On that basis, we came up with the following tenets, which we used to guide our decision-making:

  • Prefer private networking
  • Prefer GA components
  • Minimize custom coding
  • Prefer serverless or managed services
  • Prefer an event-driven architecture

You will see the use of these tenets as we explain the service and technology choices in the rest of the post.

The following diagram presents an overview of our approach.

image001

The architecture consists of three main components:

  • Producer Amazon RDS is configured to send the database logs to CloudWatch Logs. Amazon Kinesis Data Firehose then buffers the data up to a configurable threshold and lays it down in an Amazon Simple Storage Service (Amazon S3) bucket, via an AWS Lambda transformation. When the object is sent to Amazon S3, S3 sends an event notification that places a message in an Amazon Simple Queue Service (Amazon SQS) queue. The queue is there to provide a buffer and prevent pressure building up between the producer side and the consumer side.
  • Consumer – The queue is an event source for Lambda. Lambda then moves the object from Amazon S3 into its temporary storage, runs pgBadger, writes the output to Amazon Elastic File System (Amazon EFS), and cleans up.
  • Presenter – pgBadger produces a report, which is a self-contained bundle of static HTML, JavaScript, and CSS resources, and can be served directly with Amazon S3 website hosting. AWS DataSync moves the data from Amazon EFS to Amazon S3.

Prerequisites

For this solution, you should have the following prerequisites:

  • An RDS for PostgreSQL or Aurora PostgreSQL-compatible database with a parameter group configured with logging parameters for pgBadger
  • An RDS for PostgreSQL or Aurora PostgreSQL-compatible database that publishes the PostgreSQL log to a CloudWatch Logs log group
  • An Amazon Elastic Container Registry (Amazon ECR) repository, which holds the container image with pgBadger
  • The ability to use Amazon Virtual Private Cloud (Amazon VPC) to create a VPC with at least a /26 CIDR capacity which ensures enough IP addresses to deploy across three availability zones.
  • A development machine with Docker installed in order to build and deploy the provided container image with pgBadger.

The prerequisite architecture is shown in the following diagram, and the rest of this section discusses the prerequisites in more detail.

Dataset excerpt:
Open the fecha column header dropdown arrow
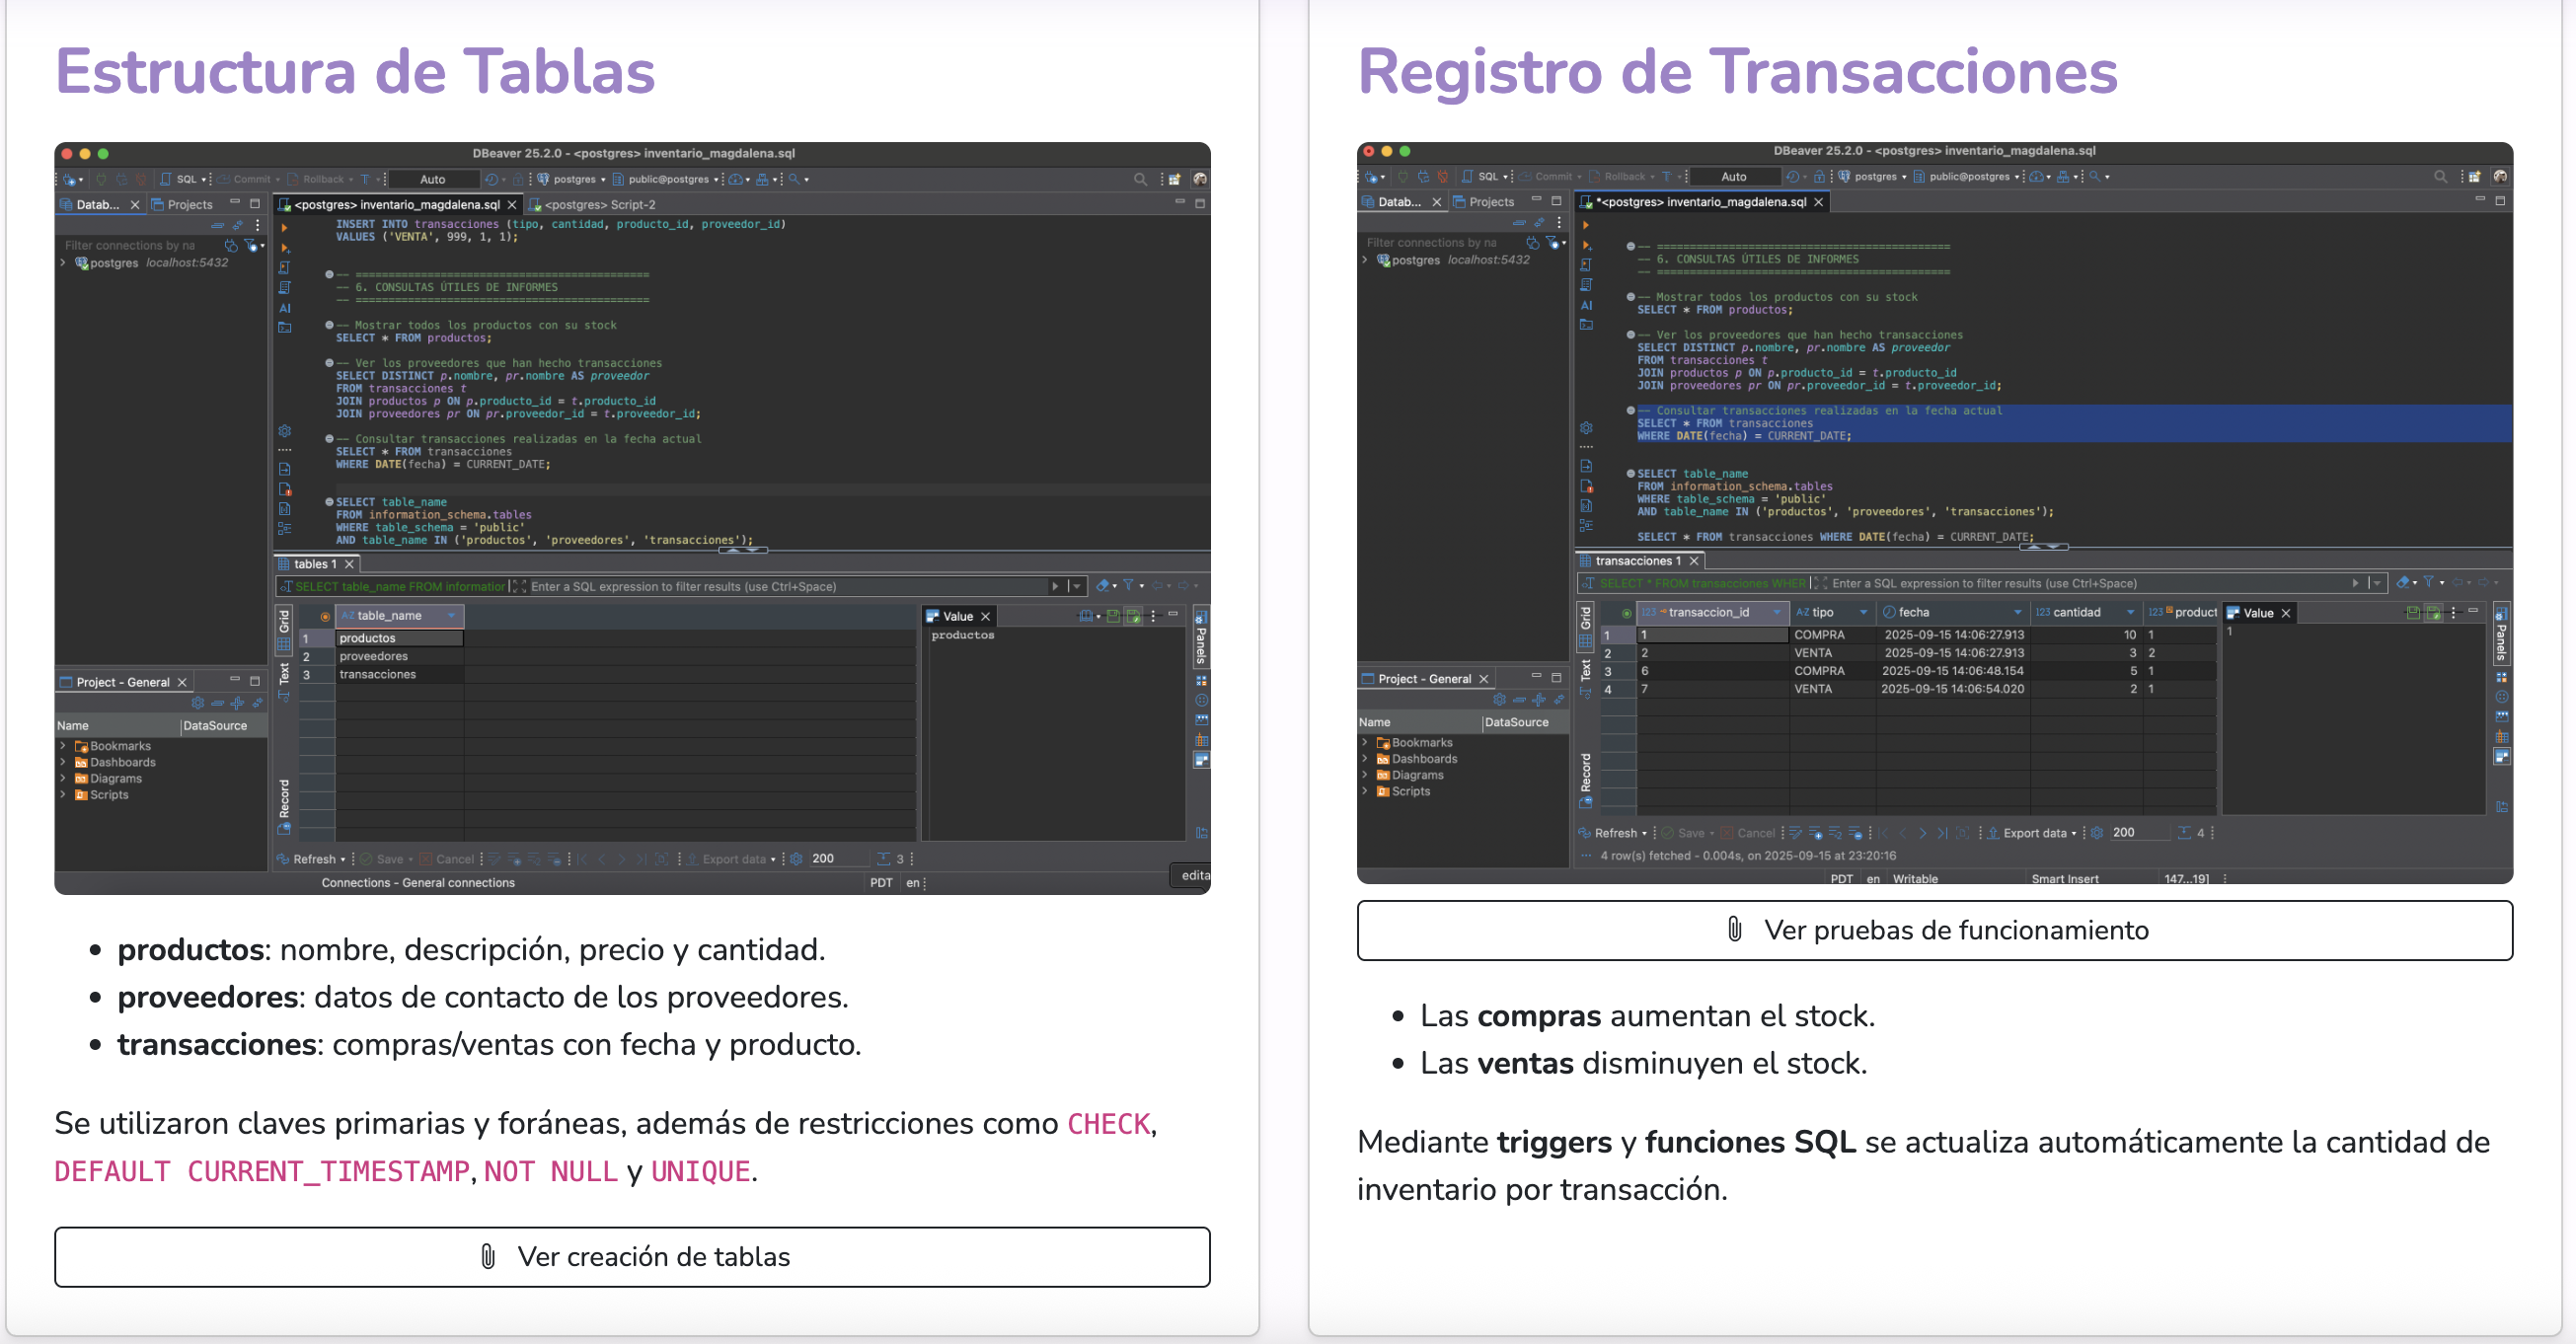 click(2017, 612)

Problems to solve:
1. Render this sentence from the pgBadger architecture passage into Spanish: "The queue is there to provide a buffer and prevent pressure building up between the producer side and the consumer side."
2. Carry on with the passage about processing PostgreSQL logs with pgBadger on AWS, writing what comes after its final sentence.

Outputs:
1. La cola está ahí para proporcionar un búfer y evitar que se acumule presión entre el lado del productor y el lado del consumidor.

2.
image002

Set up the logging parameters for PostgreSQL

There are a number of parameters you can set to manipulate what appears in the PostgreSQL log. For more information, refer to Common DBA tasks for Amazon RDS for PostgreSQL and the Error Reporting and Logging. As with all observability solutions, the number of metrics reported, verbosity, and sampling frequency will have the largest influence on the variable costs of the solution. As you operate your database, you should tune these parameters to get the level of insight you require for the cost you’re prepared to pay. We show a breakdown of costs in a subsequent section.

The log is a place where sensitive data leakage can occur. This solution use Amazon KMS to encrypt the data at rest and pgBadger processing uses the –-anonymize flag to mask literal values in the reports.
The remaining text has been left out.